When utilized effectively, the use of digital resources in the classroom can engage students in a way print resources may not.

At the Center for Integrated Access Networks (CIAN), an Engineering Research Center funded from 2008−2018 by the National Science Foundation, the education department worked to develop new and innovative digital resources to engage students in learning science content (Figure 1). One resource created, the CIAN Comic Book, focuses on educating students about optics, technology, and scientific discovery, and is well-aligned with the Next Generation Science Standards (NGSS). This article suggests one way to utilize the CIAN digital comic book by incorporating it in an Argument Driven Inquiry (ADI) lesson.

FIGURE 1
Cover for first issue of CIAN comic book.

Cover for first issue of CIAN comic book.

Argument Driven Inquiry

Argument Driven Inquiry (ADI) involves students in the scientific process by including the development of scientific ways of thinking, considering evidence-driven examples, and always considering alternative ways of thinking (Sampson, Grooms, and Walker 2009). Sampson and colleagues (2009) suggest nine steps for completing the ADI process: Identification of the task that creates a need for students to make sense of a phenomenon or solve a problem Generation and analysis of data by small groups of students using a method of their own design Production of a tentative argument by each group that articulates and justifies an explanation in a medium that can be shared with others An argumentation session in which each group shares its argument and then critiques and refines its explanations An investigation report written by individual students that explains the goal of the work and the method used, and provides a well-reasoned argument A double-blind peer review of these reports to ensure quality and generate high-quality feedback for the individual authors The subsequent revision of the report based on the results of the peer review An explicit and reflective discussion about the inquiry

Implementing the lesson

Guiding question

The guiding question for the investigation in this lesson is: How can the phases of the moon, as well as pictures of Venus and Jupiter, help us understand if the Earth is at the center of the solar system? Using the ADI method, students are challenged to investigate and discover more about the Moon and the planets’ phases and what those phases imply about the composition of our solar system as a whole. The alignment between objectives, lesson activities, and NGSS are more fully described on page 43 (See NGSS Connections).

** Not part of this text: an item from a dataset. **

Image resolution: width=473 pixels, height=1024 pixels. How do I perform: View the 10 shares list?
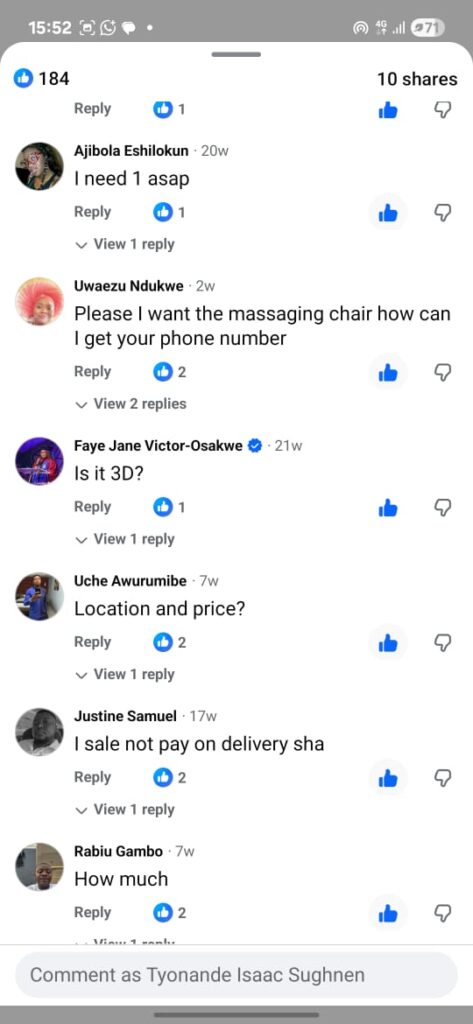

Identification of the task

Students start this lesson by reading the CIAN Optics Adventures Comic Book. In the CIAN Optics Adventures Comic Book, two main characters are introduced: C.H.I.P. (Communication Highway Using Integrated Photonics), a robotic character who has the ability to time travel, and Professor Watt, a classic character portraying the inventor and scientist who has a robotic hand with the ability to project images and videos. After C.H.I.P. has been created, the two discuss the scientific discovery process and decide that the best way to learn about this process is to travel through time and meet a variety of important scientific figures to learn about their contributions. Scientists visited include Galileo Galilei, Christiaan Huygens, Isaac Newton, Henrietta Swan Leavitt, Thomas Young, and Albert Einstein.

The focus of this lesson centers on the story of Galileo and his discovery of the moons of Jupiter (Figure 2). The comic book issue covers three topics: 1) the makeup of the Earth-Sun-Moon system as investigated through lunar phases, 2) the phases of Venus, and 3) Galileo’s discovery of Jupiter’s moons (Figure 3). This was a significant discovery in the scientific community because it implied that the Earth was not at the center of the universe. If other objects in space were orbited by other celestial bodies, how could the Earth be at the center of it all?

FIGURE 2
Galileo Galilei’s introduction in the comic book.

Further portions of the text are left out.